A atriz fica praticamente todo o tempo sozinha em palco, contando apenas, aqui e ali, com a “visita” de cinco músicos, que “vão aparecendo e desaparecendo” de cena.

Segundo Teresa Arcanjo, esta é uma peça que “levanta algumas questões” e apela à reflexão sobre o drama dos refugiados.

“A ‘minha’ refugiada é diferente dos refugiados de hoje da Ucrânia. Estes têm as fronteiras abertas, a ‘minha’ não tinha.

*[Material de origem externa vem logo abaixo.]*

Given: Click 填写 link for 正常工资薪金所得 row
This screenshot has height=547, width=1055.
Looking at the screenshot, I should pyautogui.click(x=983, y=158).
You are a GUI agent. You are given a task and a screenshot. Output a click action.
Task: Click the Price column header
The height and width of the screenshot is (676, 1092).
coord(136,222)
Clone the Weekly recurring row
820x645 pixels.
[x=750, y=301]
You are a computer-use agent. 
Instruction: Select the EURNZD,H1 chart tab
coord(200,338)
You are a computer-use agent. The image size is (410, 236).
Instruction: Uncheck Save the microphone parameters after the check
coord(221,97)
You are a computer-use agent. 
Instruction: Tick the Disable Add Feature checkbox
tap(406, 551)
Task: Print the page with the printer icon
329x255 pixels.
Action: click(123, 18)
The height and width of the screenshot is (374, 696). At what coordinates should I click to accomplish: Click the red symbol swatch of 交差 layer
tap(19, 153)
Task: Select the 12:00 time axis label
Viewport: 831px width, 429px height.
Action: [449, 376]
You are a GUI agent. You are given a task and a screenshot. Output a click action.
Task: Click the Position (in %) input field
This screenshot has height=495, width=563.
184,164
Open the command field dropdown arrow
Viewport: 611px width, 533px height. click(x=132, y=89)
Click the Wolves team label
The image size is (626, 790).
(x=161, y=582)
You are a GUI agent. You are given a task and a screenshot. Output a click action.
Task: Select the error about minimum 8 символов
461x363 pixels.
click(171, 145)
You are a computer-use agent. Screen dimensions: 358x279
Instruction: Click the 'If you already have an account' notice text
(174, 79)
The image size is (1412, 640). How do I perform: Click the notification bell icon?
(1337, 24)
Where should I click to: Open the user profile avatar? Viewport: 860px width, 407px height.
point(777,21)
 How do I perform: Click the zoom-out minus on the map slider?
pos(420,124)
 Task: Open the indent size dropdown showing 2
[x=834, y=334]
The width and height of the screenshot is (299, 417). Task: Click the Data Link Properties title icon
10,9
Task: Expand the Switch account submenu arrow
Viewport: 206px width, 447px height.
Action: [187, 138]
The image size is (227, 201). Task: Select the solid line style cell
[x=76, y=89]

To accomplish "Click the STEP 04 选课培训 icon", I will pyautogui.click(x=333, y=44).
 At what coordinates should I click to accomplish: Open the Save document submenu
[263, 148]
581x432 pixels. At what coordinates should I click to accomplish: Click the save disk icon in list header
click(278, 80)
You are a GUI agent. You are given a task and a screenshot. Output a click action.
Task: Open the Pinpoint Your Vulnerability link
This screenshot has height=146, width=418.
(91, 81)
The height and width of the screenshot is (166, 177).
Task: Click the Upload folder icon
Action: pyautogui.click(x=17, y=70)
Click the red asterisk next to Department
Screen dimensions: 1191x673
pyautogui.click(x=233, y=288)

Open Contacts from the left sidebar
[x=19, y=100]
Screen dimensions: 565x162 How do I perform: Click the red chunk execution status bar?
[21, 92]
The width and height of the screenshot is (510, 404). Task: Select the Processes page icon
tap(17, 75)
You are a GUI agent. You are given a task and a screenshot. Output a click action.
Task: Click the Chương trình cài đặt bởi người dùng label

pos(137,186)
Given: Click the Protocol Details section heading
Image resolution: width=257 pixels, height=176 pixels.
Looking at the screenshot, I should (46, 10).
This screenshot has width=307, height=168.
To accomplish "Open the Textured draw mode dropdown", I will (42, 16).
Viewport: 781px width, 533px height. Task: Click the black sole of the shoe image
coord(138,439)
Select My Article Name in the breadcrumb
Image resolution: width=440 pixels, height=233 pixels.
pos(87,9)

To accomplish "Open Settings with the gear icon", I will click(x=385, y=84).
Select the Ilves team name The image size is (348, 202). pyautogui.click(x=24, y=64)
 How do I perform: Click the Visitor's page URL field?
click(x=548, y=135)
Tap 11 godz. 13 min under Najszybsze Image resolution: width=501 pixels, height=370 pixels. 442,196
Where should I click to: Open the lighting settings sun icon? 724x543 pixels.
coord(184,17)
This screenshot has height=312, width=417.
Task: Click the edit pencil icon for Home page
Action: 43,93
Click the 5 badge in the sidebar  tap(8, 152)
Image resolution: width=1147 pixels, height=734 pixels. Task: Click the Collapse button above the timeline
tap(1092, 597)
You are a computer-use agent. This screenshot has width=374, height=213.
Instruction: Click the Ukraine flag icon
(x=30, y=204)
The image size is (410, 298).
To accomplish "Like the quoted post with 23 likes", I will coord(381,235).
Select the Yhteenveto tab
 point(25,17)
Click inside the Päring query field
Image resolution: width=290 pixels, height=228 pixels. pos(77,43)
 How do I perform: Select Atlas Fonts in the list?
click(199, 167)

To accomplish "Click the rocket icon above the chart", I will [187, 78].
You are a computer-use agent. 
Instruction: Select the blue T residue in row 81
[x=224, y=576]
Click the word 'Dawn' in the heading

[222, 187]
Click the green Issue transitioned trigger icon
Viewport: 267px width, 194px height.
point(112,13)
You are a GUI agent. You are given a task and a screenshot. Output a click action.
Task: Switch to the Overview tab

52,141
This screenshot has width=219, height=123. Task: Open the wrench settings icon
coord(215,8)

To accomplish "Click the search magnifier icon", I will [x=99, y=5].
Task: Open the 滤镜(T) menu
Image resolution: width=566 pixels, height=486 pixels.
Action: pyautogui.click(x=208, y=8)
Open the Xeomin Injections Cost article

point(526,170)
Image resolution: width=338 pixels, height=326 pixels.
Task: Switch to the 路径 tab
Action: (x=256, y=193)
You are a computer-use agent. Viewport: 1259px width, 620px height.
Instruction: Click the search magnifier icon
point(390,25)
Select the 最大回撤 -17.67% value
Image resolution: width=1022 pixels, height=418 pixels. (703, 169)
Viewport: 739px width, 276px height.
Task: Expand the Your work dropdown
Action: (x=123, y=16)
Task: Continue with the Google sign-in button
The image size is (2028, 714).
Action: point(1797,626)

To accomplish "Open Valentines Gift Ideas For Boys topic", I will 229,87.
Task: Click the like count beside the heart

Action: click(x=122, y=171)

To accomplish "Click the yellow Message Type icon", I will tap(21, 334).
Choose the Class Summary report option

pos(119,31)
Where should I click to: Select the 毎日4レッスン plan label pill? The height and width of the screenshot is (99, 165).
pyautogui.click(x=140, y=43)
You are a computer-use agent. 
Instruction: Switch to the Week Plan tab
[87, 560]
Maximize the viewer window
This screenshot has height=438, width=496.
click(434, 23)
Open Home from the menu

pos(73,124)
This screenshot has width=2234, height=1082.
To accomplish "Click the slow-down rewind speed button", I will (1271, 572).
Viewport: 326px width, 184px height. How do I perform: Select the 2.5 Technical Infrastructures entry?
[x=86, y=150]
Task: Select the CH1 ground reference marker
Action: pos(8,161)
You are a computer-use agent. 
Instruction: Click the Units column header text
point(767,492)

E há tanta gente inocente no mundo a precisar de fronteiras abertas…”, atira a atriz.

“FábulaMãe” é uma produção de Grua Crua, em parceria com Casa das Artes de Vila Nova de Famalicão e com o Festival Internacional de Teatro de Expressão Ibérica (FITEI).

O espetáculo repete no dia 02 de abril, e integra-se na “Poética da Palavra”, um dos momentos-chave da atividade programática da Casa das Artes de Famalicão e que assenta no texto, na palavra, na voz e no trabalho de ator, “enquanto essência da arte milenar do teatro”.

A “Poética da Palavra” decorre até 09 de abril, com apresentação de peças de teatro e mesas-redondas sobre dramaturgia, encenação, teatro e educação artística.

No fim de cada noite de apresentação, o público mantém uma conversa com os atores que protagonizam cada projeto teatral, de modo a poder conhecer o trabalho, concreto, sobre o texto, a palavra e a sua relação com o corpo que lhe dá voz, assim como sobre o processo de construção de cada personagem.

A iniciativa “Poética da Palavra” – Encontros de Teatro teve a primeira edição em 2018.